Task set
1: Using the passage on desert sand "soilization," answer these:
(a) At what content of modified CMC does the "soilized" sand become as impervious as mud?
(b) In which desert is the experiment field located?
(c) What is the total cost range per hectare for desert "soilization"?
2: Carry on the passage on desert sand "soilization" from its final sentence.

For comparison with the results of the above experiment, we also planted in three plots of desert land near our experimental field. In sharp contrast to the experimental field, although the same methods of sowing, watering, and fertilization were used, the plants in these three plots of land have grown very little (Fig. 3(f )) because the sand does not possess the eco-mechanical attributes of soil and cannot resist erosion by wind.

When the content of the constraining material, i.e., modified CMC, that is added to sand reaches 1.0%, the “soilized” sand takes on an even stronger water retention capacity, becoming even as impervious as mud. To fully utilize this special property of the material, we have constructed two paddy fields (Fig. 2(f)) and are attempting to grow aquatic plants in them.

The outdoor experiment in desert has further confirmed that the “soilized” sand does serve as an ideal habitat for plant species. The experiment has also verified that the “soilized” sand shows strong resistance against wind erosion. Ulan Buh Desert is known to be a desert on the move, and worse still, our experiment field is located between two sand hills with strong wind blowing through. However, the “soilized” sand in our experiment field has successfully prevented wind erosion while the areas around have undergone apparent change due to the strong wind. The reason why the “soilized” sand is strongly resistant against wind erosion is that the “soilized” sand mass, whether it is in the rheological state when wet or in the solid state when dry, are held together by constraint, which behaves like natural soil, and there exists no discrete granules.

Based on the granular constraint principle, the method used to implement sand “soilization” is simple. The added constraining material is modified CMC (a kind of plant cellulose), which can be used as food additives, is non-toxic, environmentally friendly, cost-effective, and suitable for mass production. A small amount (as little as 1%–5%, for example) of modified CMC added to water can produce a highly viscous paste. If mechanized preparation methods such as rotary cultivation are adopted, the work involved in planting in “soilized” sand will not be much greater than that for planting in arable land. From an economical perspective, because the content of the constraining material is quite low and the preparation method is simple, the total cost for desert “soilization” is between 4500 and 6500 dollars per hectare depending on the planting requirements.

Data extract
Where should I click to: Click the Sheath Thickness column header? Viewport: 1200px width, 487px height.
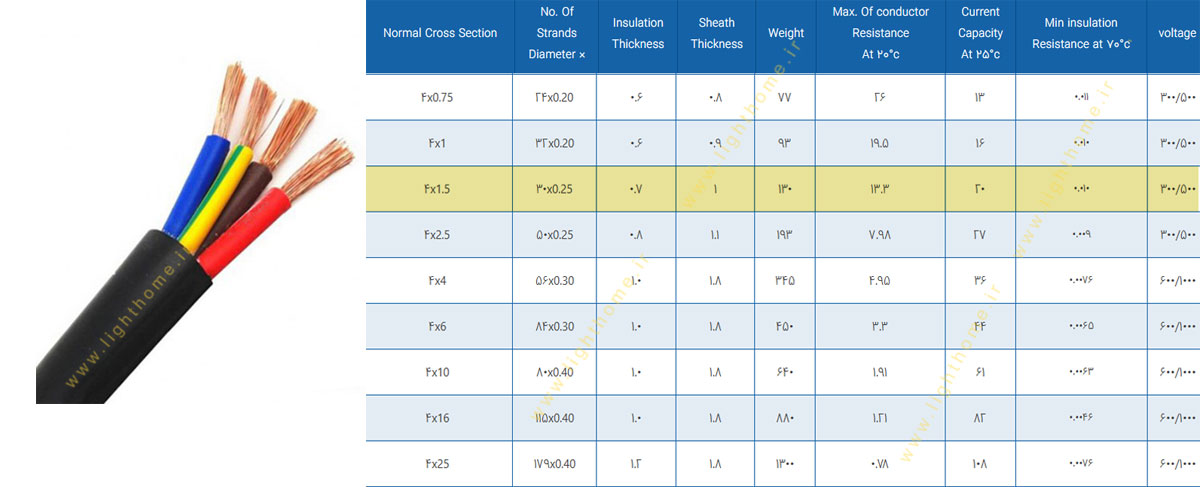coord(717,33)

Answers by item
1:
(a) 1.0%
(b) Ulan Buh Desert
(c) Between 4500 and 6500 dollars per hectare, depending on the planting requirements

2:
Natural soil usually takes thousands of years to form. However, by means of sand “soilization,” sand can be turned into “soil” such that it instantly becomes an ideal habitat for plants. Desert “soilization,” which offers a solution to various problems commonly encountered in desert control, such as sand drifting, poor water retention, and the consequent hostility to plant species, has been achieved through interdisciplinary studies combining mechanics, ecology, soil science, and phytology. We believe that the extensive implementation of desert “soilization” for desert control in the near future may foster many new disciplines and industries. Soil degradation has resulted in various global environmental problems [23–25]. The large-scale application of sand “soilization” for planting has the potential to enable the establishment of a thriving desert ecosystem, which may offer a solution to several global environmental problems, such as deforestation, bio-diversity loss, and climate change [16,26–28]. However, large-scale desert control must take into consideration the risks of excessive or undue exploitation of underground water resources [29–32], and make good preparation for the potential impacts including the regional climate and bio-diversity changes brought about by extensive desert “soilization.” Therefore, before the large-scale application of desert “soilization,” scientifically comprehensive planning and assessment must be carried out first, and desert “soilization” might start from areas with access to adequate water resources.